#### Instructions for the task
Up to and including the line with "Task: Uncheck the Point of Sale checkbox", output the records exactly as they appear.

Pixel coordinate grounding data:
▬▬▬▬▬▬▬▬▬▬
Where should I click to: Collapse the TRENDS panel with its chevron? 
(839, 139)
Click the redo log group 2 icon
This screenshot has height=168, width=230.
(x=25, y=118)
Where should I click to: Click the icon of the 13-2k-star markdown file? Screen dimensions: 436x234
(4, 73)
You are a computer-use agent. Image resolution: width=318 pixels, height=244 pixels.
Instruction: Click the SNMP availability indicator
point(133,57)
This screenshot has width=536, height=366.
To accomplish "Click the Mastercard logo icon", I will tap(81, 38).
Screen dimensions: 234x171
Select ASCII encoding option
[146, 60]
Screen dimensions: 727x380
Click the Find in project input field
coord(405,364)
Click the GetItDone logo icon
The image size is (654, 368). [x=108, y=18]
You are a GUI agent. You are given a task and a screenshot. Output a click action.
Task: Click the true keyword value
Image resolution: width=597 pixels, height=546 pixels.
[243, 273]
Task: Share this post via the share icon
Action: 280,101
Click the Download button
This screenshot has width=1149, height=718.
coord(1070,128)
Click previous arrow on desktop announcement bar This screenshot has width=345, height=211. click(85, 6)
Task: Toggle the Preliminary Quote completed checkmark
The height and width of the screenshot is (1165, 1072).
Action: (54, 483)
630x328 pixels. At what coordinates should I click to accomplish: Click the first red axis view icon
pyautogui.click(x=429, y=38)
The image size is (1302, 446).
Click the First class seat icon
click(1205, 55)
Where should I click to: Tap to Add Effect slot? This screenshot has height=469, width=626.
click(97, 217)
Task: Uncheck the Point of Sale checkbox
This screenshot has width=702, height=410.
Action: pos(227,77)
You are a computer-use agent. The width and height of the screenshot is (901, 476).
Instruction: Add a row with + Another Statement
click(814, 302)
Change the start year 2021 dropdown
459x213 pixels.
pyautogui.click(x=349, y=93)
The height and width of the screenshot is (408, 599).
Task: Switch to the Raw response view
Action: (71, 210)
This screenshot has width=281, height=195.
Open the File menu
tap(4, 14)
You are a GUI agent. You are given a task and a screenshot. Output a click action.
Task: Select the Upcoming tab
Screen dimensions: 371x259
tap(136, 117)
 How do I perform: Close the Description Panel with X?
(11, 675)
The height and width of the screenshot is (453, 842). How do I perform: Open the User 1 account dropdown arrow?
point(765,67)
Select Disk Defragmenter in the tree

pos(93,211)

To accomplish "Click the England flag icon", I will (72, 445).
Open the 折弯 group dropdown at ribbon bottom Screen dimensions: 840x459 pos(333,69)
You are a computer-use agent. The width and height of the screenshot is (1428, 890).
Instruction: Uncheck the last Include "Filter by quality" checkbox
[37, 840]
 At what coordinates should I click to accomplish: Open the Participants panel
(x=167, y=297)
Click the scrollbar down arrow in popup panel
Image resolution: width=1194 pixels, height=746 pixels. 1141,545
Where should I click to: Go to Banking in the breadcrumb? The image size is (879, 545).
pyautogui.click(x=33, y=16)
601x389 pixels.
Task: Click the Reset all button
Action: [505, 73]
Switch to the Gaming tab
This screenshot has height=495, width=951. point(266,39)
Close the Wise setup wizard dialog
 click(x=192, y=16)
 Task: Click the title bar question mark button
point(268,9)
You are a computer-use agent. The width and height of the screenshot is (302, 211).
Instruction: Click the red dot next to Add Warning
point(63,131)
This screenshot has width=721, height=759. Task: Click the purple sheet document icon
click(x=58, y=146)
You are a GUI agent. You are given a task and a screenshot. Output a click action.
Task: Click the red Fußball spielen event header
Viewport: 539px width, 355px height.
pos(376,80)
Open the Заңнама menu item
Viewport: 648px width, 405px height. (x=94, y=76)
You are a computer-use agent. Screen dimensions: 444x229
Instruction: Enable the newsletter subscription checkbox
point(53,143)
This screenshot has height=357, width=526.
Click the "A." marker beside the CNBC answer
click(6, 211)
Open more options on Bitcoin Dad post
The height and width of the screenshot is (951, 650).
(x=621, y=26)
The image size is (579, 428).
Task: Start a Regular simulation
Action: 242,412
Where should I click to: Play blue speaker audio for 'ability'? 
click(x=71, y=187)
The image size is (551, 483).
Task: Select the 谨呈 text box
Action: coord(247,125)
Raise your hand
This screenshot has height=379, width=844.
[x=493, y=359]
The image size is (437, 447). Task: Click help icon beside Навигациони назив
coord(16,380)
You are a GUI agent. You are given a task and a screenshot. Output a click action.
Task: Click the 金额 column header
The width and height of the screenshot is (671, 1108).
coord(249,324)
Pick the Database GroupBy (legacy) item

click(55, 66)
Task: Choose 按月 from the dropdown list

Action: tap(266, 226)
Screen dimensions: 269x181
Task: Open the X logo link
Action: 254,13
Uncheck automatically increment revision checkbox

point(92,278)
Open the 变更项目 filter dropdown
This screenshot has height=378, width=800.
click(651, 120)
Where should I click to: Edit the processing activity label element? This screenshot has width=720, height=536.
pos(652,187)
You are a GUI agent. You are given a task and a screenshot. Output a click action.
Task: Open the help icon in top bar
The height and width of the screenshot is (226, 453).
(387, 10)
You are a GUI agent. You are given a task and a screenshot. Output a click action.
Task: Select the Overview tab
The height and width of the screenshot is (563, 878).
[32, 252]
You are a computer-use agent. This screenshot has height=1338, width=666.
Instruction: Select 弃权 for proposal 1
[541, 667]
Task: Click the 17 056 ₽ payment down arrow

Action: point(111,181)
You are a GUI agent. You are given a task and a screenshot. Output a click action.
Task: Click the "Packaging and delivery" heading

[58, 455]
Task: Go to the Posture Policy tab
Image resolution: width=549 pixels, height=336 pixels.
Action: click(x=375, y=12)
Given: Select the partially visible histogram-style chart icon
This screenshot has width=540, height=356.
▬▬▬▬▬▬▬▬▬▬
#### Written reply
Where should I click to: Collapse the TRENDS panel with its chevron? 
(839, 139)
Click the redo log group 2 icon
This screenshot has height=168, width=230.
(x=25, y=118)
Where should I click to: Click the icon of the 13-2k-star markdown file? Screen dimensions: 436x234
(4, 73)
You are a computer-use agent. Image resolution: width=318 pixels, height=244 pixels.
Instruction: Click the SNMP availability indicator
point(133,57)
This screenshot has width=536, height=366.
To accomplish "Click the Mastercard logo icon", I will tap(81, 38).
Screen dimensions: 234x171
Select ASCII encoding option
[146, 60]
Screen dimensions: 727x380
Click the Find in project input field
coord(405,364)
Click the GetItDone logo icon
The image size is (654, 368). [x=108, y=18]
You are a GUI agent. You are given a task and a screenshot. Output a click action.
Task: Click the true keyword value
Image resolution: width=597 pixels, height=546 pixels.
[243, 273]
Task: Share this post via the share icon
Action: 280,101
Click the Download button
This screenshot has width=1149, height=718.
coord(1070,128)
Click previous arrow on desktop announcement bar This screenshot has width=345, height=211. click(85, 6)
Task: Toggle the Preliminary Quote completed checkmark
The height and width of the screenshot is (1165, 1072).
Action: (54, 483)
630x328 pixels. At what coordinates should I click to accomplish: Click the first red axis view icon
pyautogui.click(x=429, y=38)
The image size is (1302, 446).
Click the First class seat icon
click(1205, 55)
Where should I click to: Tap to Add Effect slot? This screenshot has height=469, width=626.
click(97, 217)
Task: Uncheck the Point of Sale checkbox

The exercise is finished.